I forced myself to breathe, trying to steady the frantic rhythm of my heart. "But Abigail, think. If you kill me, she won’t forgive you. You said it yourself—she’s in love. What happens when she finds out her shadow executed the only man she cares about?"
"She won’t find out," she said, her voice flat and terrifyingly certain. "I’ll make sure the trail ends here, in the dirt."
"People at Lana’s place saw you," I countered, desperation bleeding into my voice. "They know you came to pick me up. There are cameras, staff, witnesses..."
"I know exactly who saw us," Abigail interrupted, her grip on the Glock as steady as a surgeon’s. "They’ll be taken care of. Every witness, every digital footprint. Including Sasha."
The mention of Sasha hit me like a physical punch. My partner.
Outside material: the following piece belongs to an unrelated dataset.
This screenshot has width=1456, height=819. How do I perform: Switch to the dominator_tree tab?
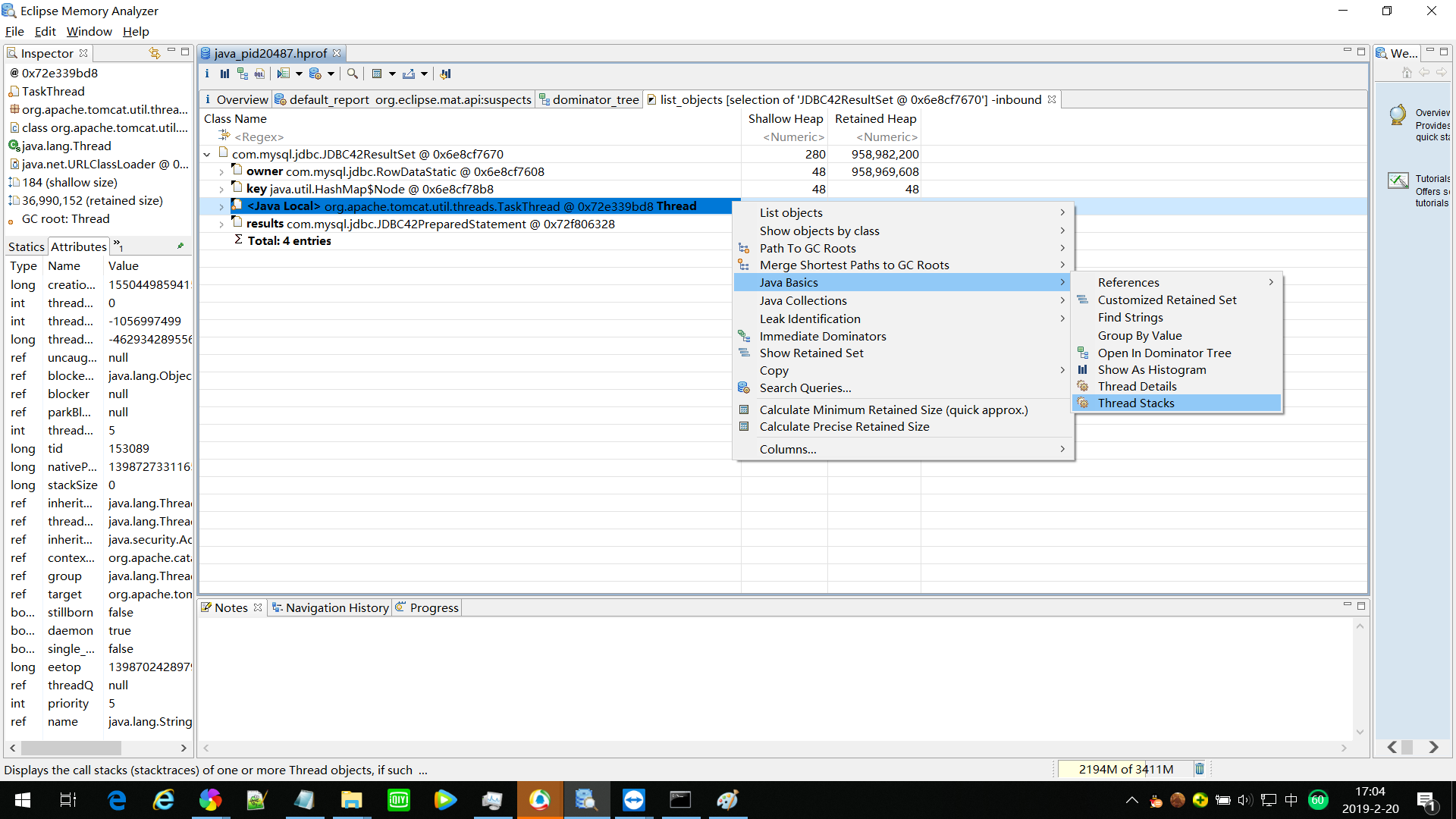pos(595,100)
The woman who had been there since the beginning, who was currently back at the estate thinking I was just at a business meeting.
"You wouldn’t dare," I snapped, my fear curdling into a white-hot rage. "You kill me, fine—but Sasha has nothing to do with this!"
"You don’t know me, Druski!" Abigail flared, her composure breaking for a split second as her voice echoed off the rusted steel walls. "I have spent my entire life making sure Monet stays on her throne. I have killed for her, bled for her, and buried my own soul to keep her safe. If the price of her empire is your life and a few loose ends, I’ll pay it without blinking."
She took a half-step forward, the red silk of her dress rustling—a beautiful, lethal ghost. "This is for the greater good. You’re just a man, Druski. She’ll mourn you, and then she’ll get back to being the Queen she was meant to be."